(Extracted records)

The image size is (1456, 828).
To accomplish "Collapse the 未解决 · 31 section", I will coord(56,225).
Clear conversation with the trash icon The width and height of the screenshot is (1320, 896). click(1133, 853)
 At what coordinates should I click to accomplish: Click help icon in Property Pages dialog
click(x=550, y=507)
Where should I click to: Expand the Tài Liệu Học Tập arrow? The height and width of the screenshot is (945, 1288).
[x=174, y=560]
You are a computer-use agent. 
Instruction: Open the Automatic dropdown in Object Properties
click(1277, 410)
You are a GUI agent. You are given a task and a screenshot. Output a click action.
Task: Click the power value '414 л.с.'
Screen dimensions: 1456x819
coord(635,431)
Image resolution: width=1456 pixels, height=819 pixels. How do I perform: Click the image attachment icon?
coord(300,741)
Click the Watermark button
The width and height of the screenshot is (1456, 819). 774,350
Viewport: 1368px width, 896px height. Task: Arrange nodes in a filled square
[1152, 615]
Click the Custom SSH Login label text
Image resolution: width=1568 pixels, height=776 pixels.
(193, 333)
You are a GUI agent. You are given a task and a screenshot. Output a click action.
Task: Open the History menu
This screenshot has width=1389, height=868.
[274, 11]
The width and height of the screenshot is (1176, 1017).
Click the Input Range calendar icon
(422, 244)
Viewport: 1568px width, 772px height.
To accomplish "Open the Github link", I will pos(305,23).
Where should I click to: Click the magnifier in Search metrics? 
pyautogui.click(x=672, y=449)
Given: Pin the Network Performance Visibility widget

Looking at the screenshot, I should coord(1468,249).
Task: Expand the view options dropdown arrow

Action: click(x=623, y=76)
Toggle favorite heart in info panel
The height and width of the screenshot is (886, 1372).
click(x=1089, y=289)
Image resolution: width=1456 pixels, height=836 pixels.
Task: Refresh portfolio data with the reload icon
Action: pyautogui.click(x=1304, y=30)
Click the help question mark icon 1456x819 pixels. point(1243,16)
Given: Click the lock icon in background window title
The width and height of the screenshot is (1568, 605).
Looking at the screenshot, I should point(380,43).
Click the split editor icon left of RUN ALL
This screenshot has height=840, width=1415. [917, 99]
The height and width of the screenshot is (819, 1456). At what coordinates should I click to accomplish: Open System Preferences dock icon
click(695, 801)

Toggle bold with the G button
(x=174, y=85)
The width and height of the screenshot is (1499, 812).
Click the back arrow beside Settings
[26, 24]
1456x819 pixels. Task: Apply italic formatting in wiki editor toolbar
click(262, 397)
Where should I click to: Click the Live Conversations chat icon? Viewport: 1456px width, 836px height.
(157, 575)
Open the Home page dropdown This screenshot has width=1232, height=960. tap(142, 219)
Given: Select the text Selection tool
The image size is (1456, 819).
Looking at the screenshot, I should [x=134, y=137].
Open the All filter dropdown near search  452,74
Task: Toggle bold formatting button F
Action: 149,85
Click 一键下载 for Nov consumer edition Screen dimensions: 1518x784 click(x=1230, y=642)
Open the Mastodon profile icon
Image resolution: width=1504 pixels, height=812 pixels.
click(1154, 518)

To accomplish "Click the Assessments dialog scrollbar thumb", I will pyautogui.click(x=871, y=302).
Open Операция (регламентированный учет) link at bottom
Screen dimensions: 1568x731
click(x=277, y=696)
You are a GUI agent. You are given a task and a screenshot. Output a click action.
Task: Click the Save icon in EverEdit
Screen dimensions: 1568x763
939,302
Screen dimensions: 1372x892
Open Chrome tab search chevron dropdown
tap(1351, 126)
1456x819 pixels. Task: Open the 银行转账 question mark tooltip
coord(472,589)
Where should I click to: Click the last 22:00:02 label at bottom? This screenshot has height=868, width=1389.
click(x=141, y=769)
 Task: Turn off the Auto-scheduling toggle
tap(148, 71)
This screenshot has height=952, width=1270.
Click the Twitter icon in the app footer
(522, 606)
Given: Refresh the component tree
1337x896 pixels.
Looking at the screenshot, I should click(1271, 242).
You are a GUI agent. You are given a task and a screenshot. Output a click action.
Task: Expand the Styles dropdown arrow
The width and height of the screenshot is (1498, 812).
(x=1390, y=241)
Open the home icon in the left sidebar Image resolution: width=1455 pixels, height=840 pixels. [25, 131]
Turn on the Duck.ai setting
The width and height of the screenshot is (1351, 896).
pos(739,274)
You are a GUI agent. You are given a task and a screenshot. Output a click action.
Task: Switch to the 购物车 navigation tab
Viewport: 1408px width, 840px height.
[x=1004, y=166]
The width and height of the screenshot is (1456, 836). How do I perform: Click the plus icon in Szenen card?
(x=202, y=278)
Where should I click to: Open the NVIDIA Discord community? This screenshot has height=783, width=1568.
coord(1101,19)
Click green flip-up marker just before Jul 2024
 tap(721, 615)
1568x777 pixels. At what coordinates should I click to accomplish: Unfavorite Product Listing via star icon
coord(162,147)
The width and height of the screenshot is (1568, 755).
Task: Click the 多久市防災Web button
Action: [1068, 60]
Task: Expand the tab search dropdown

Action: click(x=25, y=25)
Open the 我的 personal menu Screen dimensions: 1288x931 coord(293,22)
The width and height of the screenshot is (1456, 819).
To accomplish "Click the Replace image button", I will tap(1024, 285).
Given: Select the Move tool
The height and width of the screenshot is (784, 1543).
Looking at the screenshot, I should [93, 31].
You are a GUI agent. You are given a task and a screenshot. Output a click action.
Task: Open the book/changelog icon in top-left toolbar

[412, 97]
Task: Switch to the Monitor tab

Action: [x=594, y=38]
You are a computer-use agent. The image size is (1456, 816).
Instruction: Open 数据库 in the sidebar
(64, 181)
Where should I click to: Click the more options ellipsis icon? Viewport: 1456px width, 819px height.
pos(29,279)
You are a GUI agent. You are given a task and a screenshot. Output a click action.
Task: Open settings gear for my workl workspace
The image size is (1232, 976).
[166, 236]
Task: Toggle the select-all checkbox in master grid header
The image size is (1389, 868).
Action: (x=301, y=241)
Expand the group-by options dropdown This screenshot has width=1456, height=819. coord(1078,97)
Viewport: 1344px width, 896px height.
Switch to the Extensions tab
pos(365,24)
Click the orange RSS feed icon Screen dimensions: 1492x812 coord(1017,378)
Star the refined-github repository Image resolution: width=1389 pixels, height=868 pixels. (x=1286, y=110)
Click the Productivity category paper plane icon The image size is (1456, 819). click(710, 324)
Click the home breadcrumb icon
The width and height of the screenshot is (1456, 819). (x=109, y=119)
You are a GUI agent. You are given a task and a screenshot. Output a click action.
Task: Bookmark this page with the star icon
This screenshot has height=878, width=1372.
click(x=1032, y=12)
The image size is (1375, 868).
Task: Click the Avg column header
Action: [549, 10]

Problem =>
Which lines in the records above include the word "computer"? Copy them out.

Reply to the task =>
You are a computer-use agent. 
You are a computer-use agent. The image size is (1456, 816).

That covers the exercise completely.